Busy Gangnes and Melissa Livaudais’s 2009 debut, ‘Dance Mother’ (produced by TV On The Radio’s Dave Sitek, no less) was perfectly formed leftfield electro pop. Julian Casablancas, Diplo and LCD Soundsystem’s Tyler Pope were all fans. The follow-up has taken five years to record, involving a relocation from Brooklyn to Los Angeles and a lot of reading about science fiction and Californian cults, but the appeal remains unchanged.
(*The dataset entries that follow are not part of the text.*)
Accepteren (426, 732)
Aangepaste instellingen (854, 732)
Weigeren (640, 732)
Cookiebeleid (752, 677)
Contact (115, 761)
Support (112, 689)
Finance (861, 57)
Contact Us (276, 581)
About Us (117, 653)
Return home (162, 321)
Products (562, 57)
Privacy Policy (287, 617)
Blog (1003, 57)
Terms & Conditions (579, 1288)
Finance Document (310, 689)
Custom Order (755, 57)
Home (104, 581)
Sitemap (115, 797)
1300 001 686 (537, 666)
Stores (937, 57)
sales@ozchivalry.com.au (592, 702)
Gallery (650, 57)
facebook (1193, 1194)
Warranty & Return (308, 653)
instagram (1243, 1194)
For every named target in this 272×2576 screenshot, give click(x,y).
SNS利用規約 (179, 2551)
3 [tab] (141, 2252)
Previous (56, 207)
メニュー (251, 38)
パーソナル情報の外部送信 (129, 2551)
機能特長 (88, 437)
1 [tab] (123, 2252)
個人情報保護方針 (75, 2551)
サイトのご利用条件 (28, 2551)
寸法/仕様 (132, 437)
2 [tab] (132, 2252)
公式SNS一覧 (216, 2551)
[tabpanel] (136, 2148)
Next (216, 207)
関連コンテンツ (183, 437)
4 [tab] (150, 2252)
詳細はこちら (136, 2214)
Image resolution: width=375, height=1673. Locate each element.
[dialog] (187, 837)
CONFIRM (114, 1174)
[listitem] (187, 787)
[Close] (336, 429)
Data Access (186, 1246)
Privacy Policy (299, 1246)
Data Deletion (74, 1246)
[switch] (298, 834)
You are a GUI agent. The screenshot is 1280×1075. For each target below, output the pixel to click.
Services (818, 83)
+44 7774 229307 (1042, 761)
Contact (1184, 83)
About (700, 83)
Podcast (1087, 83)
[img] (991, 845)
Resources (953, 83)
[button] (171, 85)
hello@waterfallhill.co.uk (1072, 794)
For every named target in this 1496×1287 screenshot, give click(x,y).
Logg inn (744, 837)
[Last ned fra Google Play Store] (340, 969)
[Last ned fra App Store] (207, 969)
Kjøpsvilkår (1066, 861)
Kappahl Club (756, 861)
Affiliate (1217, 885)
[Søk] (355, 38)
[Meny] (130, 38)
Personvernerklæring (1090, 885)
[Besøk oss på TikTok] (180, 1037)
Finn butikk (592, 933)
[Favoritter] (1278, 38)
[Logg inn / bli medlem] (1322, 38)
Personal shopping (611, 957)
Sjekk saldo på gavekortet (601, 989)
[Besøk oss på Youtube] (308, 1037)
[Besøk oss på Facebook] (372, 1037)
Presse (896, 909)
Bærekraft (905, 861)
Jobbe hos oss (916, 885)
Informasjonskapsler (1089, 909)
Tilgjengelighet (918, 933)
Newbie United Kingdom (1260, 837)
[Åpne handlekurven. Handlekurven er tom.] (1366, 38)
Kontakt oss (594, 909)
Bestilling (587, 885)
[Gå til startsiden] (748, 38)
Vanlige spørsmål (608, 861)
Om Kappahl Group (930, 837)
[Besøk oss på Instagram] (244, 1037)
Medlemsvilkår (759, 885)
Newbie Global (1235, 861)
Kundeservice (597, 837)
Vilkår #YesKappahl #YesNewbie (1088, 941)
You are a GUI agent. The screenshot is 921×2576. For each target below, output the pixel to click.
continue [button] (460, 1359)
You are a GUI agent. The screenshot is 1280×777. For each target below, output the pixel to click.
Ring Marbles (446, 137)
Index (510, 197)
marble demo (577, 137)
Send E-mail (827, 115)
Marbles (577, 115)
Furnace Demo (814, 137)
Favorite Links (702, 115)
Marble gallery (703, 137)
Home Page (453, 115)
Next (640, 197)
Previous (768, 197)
The pulsing bass, clipped vocals and ’80s-style synth strings on ‘Drown Around Me’ are the sonic equivalent of that vintage Kodachrome effect that makes pictures taken on your phone look amazing, while the booming kick drums and handclaps on ‘Hyper Ho’ are a smart update of Miami bass. Electronic music with swag.

Chris Cottingham


Ultimate Painting – ‘Green Lanes’

Jack Cooper and James Hoare formed Ultimate Painting in 2013 after their bands – Mazes and Veronica Falls – toured Europe together. Following last year’s self-titled debut, ‘Green Lanes’ is their second album in 12 months. They’ve always been prolific. Since 2011, Cooper has released three albums with Mazes, while Hoare has made two with Veronica Falls and two with The Proper Ornaments. The downside to this incessant productivity is that many of the aforementioned offerings sound largely similar – lo-fi indie rock peppered with melodic jangle. But while ‘Green Lanes’ doesn’t exactly break new ground, it does refine their warm’n’cosy formula enough to interest. ‘(I’ve Got The) Sanctioned Blues’ adds a country twang, ‘Two From The Vault’ slopes along like a lost Pavement number and even the more familiar lilts of ‘The Ocean’ and ‘Sweet Chris’ are nuanced and sweet.

Lisa Wright


Slime – ‘Company’

East London-based producer Will Archer’s debut album has been brewing for a long time. As well as working with soul singer Jessie Ware and bassy trio Vondelpark, he’s been quietly recording and sporadically releasing experimental electronic tunes as Slime for over four years. By the time he came to record ‘Company’ he had nearly 400 tracks to whittle down. The 10 he chose form a supple, sedated record that’s immaculate throughout. Moody, innovative and almost entirely instrumental, this is a unique mix of sleepy, Four Tet-influenced beats (‘My Company’), jazzy minimal hip-hop (‘Patricia’s Stories’, which features vocals from Chicago rapper Jeremiah Jae) and brass-and-strings-laden grooves (‘In One Year’). It sounds like the cathartic conclusion to years of dedication.